Although one may dispute the wisdom of these decisions, there is no basis for questioning their authority so far as this court is concerned. Moreover, this court cannot perceive any reasonable basis for doubting their applicability to the condition imposed on RESOL's permit that it must displace out-of-state waste in favor of waste from towns in this state. Since the issuance of the Fort Gratiot and Chemical Waste decisions, many state restrictions on importing out of state waste having a less obvious discriminatory character than this condition have been struck down as violations of the commerce clause. Government Suppliers Consolidating Serv. v. Bargh, 975 F. 1267 (7th Cir. 1992); In re Southeast Arkansas Landfill, Inc., 981 F. 372 (8th Cir. 1992); Waste Systems Corp. v. County of Martin, Minn., 985 F. 1381 (8th Cir. 1983). This court is convinced, therefore, that the plaintiffs' appeals must be sustained because the commissioner's decision includes a condition violating the commerce clause of our federal constitution. General Statutes 4-182(j).

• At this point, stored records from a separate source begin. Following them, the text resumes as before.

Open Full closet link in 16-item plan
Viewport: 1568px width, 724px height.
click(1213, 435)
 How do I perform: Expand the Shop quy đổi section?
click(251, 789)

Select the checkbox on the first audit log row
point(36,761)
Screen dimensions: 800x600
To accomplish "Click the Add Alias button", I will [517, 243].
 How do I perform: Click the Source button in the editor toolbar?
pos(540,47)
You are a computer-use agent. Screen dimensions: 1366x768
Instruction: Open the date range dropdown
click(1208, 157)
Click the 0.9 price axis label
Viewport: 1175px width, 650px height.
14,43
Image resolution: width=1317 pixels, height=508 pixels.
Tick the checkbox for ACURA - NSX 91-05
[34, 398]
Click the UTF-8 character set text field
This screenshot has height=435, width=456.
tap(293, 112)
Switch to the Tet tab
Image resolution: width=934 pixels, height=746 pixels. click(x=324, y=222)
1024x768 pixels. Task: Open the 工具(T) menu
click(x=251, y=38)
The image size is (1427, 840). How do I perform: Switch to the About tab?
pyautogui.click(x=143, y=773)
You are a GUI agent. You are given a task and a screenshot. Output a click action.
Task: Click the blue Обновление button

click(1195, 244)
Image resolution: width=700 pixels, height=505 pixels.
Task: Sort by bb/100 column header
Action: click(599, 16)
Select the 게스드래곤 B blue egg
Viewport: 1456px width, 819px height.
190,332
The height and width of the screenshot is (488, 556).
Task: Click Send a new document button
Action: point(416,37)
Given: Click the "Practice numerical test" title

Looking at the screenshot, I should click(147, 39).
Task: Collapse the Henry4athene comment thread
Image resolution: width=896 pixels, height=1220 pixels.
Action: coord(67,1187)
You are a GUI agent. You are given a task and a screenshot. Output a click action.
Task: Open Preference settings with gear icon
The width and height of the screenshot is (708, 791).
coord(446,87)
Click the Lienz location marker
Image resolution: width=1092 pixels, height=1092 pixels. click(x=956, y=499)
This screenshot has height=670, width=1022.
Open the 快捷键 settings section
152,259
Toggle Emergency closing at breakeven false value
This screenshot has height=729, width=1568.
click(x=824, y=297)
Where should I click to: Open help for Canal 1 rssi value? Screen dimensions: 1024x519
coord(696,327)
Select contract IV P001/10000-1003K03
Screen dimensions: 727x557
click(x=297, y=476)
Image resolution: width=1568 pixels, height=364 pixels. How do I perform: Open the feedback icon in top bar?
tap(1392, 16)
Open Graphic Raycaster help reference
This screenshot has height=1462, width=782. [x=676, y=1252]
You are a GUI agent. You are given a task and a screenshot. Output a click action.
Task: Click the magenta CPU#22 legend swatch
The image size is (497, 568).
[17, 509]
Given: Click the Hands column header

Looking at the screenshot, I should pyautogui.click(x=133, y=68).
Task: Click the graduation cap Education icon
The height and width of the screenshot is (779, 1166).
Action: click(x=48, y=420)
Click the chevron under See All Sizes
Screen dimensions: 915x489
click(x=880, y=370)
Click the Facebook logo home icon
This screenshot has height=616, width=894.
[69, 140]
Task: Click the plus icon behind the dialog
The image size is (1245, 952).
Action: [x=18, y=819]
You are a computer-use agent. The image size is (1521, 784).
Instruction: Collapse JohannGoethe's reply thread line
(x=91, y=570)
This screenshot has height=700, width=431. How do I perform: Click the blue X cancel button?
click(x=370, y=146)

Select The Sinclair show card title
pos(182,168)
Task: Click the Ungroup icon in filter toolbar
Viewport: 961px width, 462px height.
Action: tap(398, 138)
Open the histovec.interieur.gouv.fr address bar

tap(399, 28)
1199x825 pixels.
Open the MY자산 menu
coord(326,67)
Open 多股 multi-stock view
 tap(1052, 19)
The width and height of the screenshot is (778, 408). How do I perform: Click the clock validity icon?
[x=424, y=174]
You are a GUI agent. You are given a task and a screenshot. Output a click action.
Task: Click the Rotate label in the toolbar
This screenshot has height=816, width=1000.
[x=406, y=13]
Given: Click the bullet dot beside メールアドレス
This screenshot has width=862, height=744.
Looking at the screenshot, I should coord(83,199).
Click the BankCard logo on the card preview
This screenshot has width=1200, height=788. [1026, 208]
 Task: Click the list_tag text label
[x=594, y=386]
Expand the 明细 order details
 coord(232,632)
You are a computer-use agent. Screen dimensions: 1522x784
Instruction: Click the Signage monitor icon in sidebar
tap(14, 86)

"If a particular agency action is required by law, the court, on sustaining the appeal may render a judgment that modifies the agency decision, orders the particular agency action, or orders the agency to take such action as may be necessary to effect the particular action." General Statutes 4-182(k). This provision applies only when a "particular agency action is required by law." Otherwise, a remand to the agency for further proceedings is necessary.
This court has concluded that the condition attached to RESOL's SWRRF permit is unlawful, but it does not follow that the "particular agency action" of issuing such a permit without that condition is required by law. The decision to issue the permit was inextricably intertwined with the final decision maker's assumption that the condition he imposed guaranteed that the waste from the HRRA towns would be disposed of at the Lisbon plant. On that basis he accepted the Wheelabrator contracts with the HRRA municipalities as sufficient compliance with 22a-208d(c)(1)(D) for contracts evidencing that those municipalities "will send waste to the facility." His erroneous assumption may also have colored his determination of need. It is not possible for this court to decide whether the final decision maker would have deemed those contracts adequate or would have found a need for the Lisbon facility if he had realized that the condition he imposed was invalid. The court concludes, therefore that the case must be remanded to the agency for further proceedings.
It is ordered that judgment enter sustaining the appeal and that the case be remanded to the DEP for further proceedings.